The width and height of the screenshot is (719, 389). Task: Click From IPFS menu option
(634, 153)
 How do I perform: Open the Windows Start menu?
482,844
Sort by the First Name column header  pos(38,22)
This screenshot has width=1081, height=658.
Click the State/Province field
────────────────
A word-for-word repeat of the full data is needed.

● **Answer box**
The width and height of the screenshot is (719, 389). Task: Click From IPFS menu option
(634, 153)
 How do I perform: Open the Windows Start menu?
482,844
Sort by the First Name column header  pos(38,22)
This screenshot has width=1081, height=658.
Click the State/Province field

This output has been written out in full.